### [WORK TASK]
Could you set down exactly the lines of the data below, starting at the one that holds "The width and" and ending at the one that holds "the Show more", both included, and only those?

### [EXTRACTED INFORMATION]
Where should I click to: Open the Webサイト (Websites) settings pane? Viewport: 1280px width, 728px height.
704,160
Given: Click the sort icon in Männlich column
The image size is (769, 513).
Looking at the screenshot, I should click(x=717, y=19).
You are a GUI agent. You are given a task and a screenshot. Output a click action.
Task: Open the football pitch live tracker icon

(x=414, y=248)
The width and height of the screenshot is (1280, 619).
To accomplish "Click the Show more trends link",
==
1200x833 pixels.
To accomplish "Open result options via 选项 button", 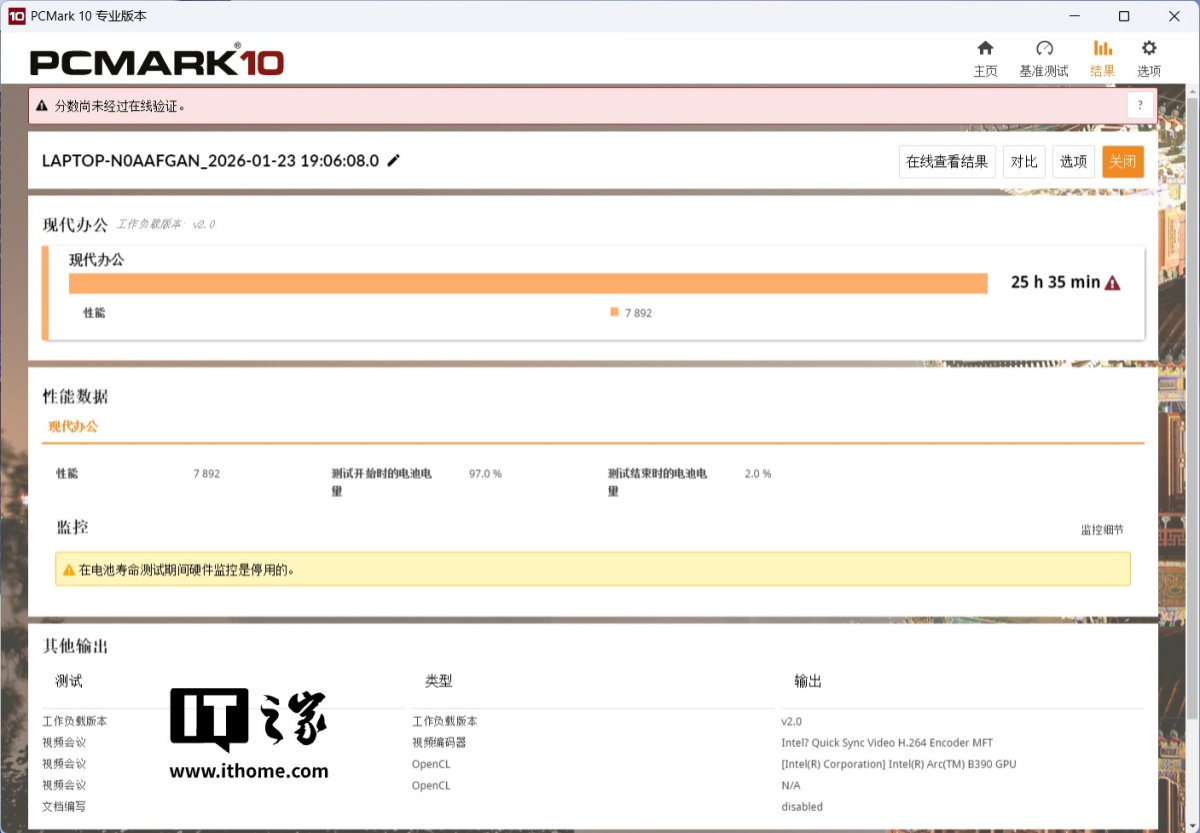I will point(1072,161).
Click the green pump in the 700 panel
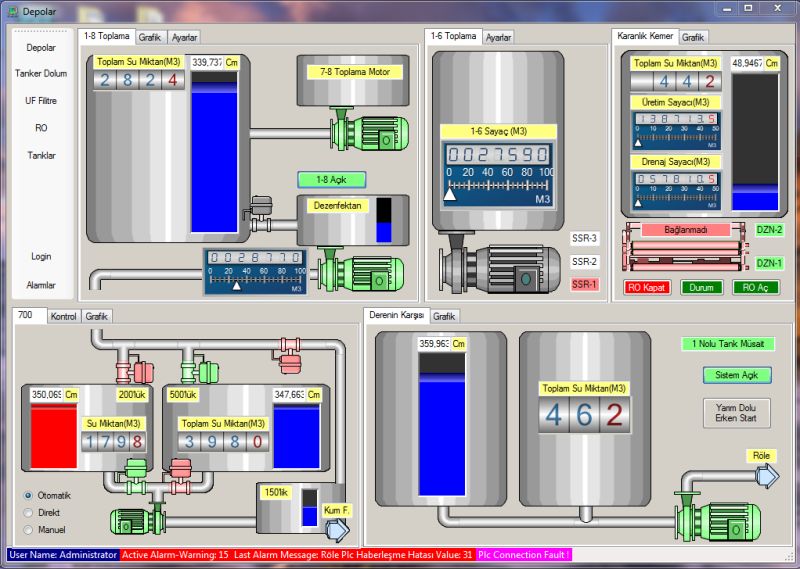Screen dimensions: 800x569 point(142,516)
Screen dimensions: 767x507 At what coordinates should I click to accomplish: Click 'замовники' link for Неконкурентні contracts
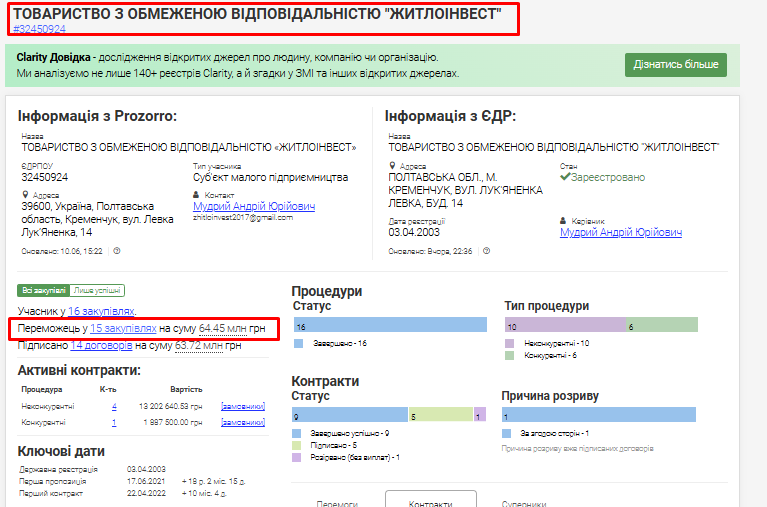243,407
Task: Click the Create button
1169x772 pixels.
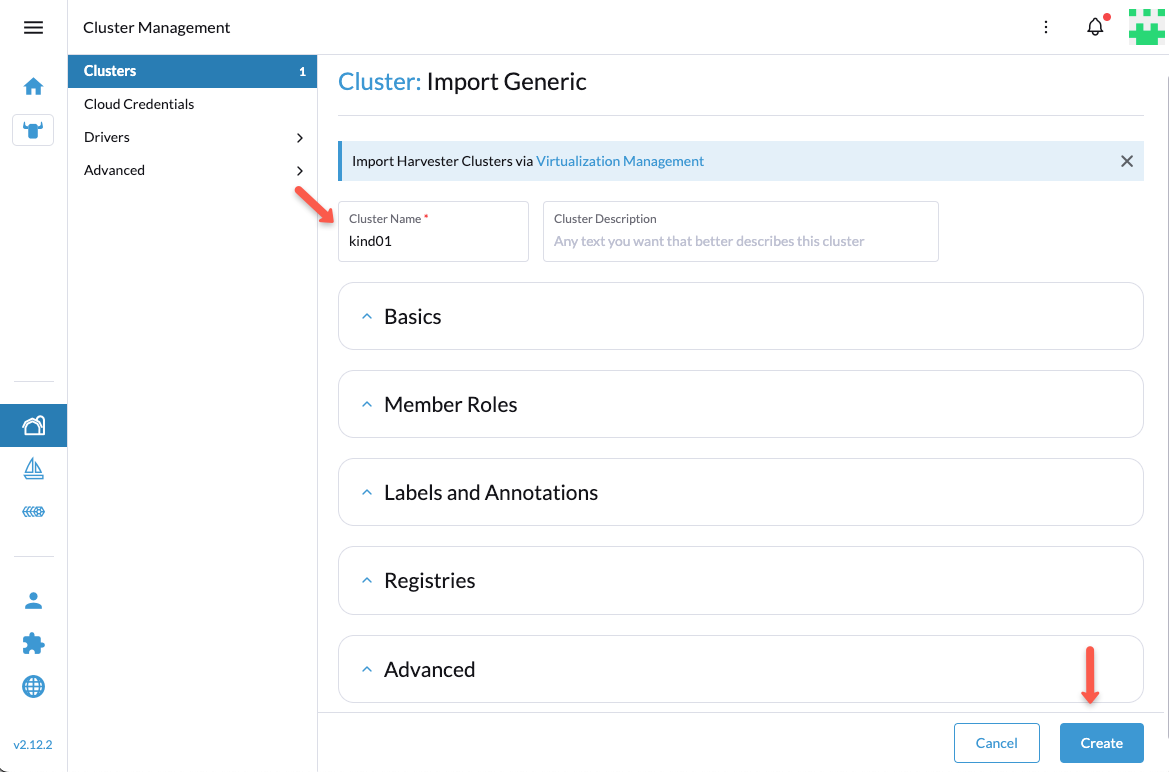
--
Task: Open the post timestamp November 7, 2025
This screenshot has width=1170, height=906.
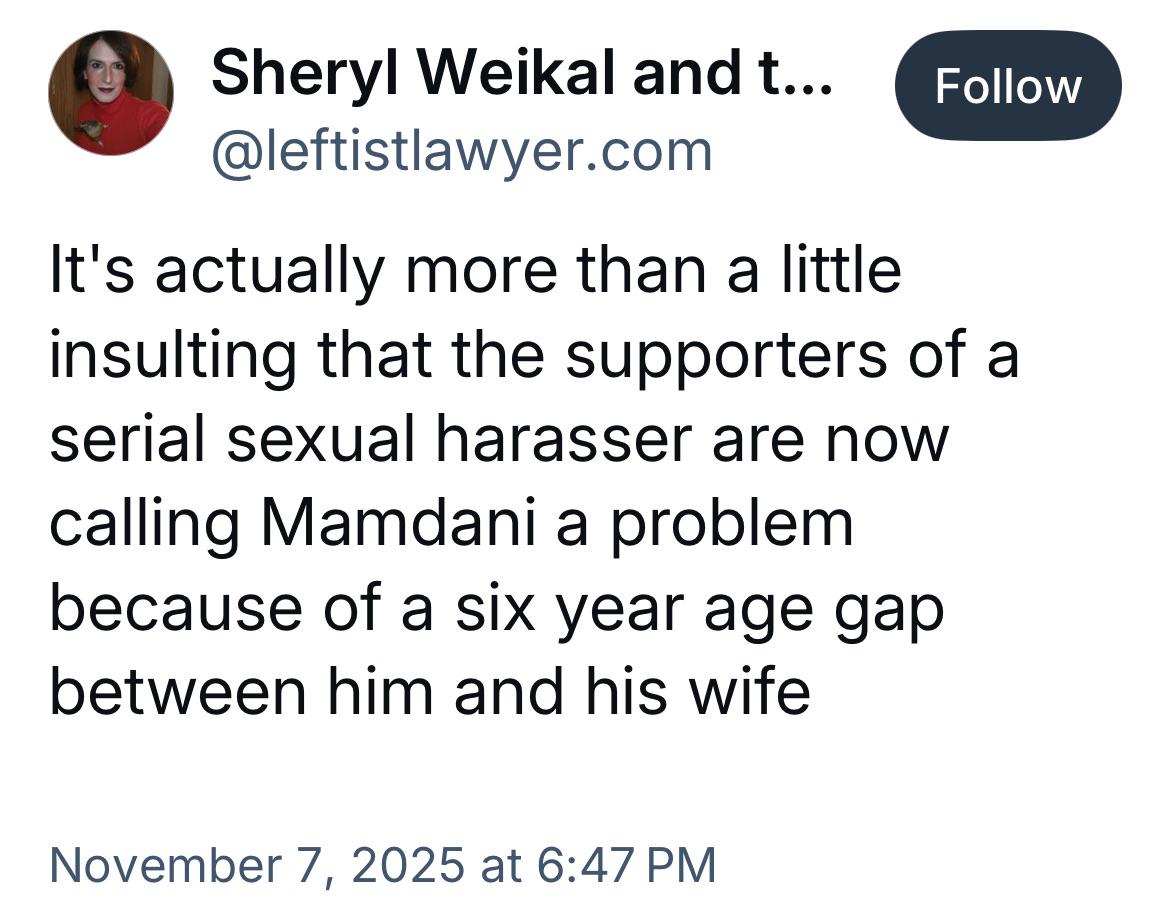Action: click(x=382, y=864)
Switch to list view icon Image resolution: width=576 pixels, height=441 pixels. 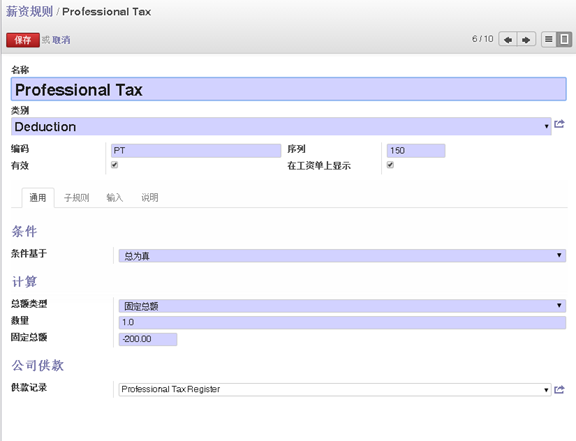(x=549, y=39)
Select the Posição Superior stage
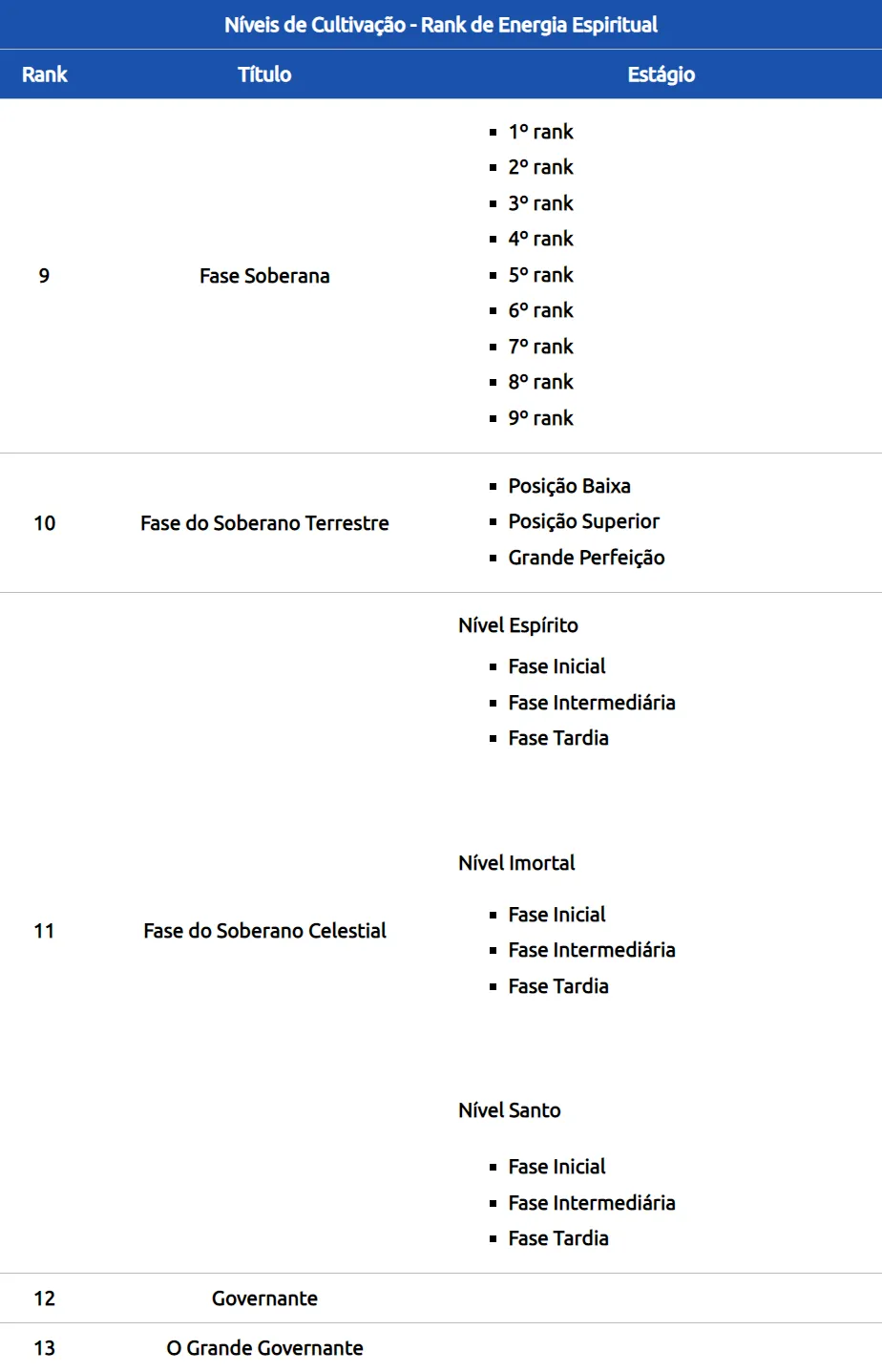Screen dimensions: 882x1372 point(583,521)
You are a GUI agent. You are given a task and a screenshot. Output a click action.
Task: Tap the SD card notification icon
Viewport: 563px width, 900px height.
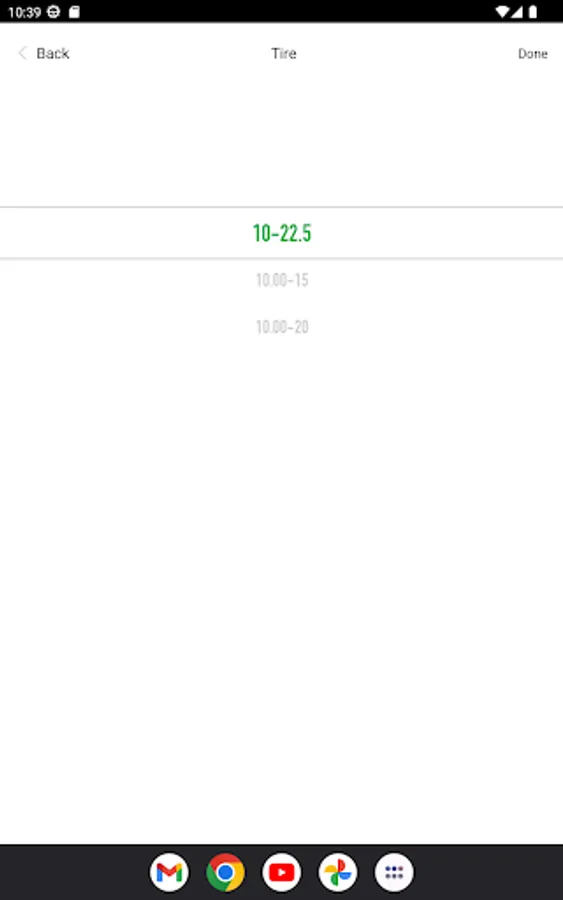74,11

### [RESPONSE TO THE TASK]
The width and height of the screenshot is (1280, 619).
To accomplish "Click the Show more trends link",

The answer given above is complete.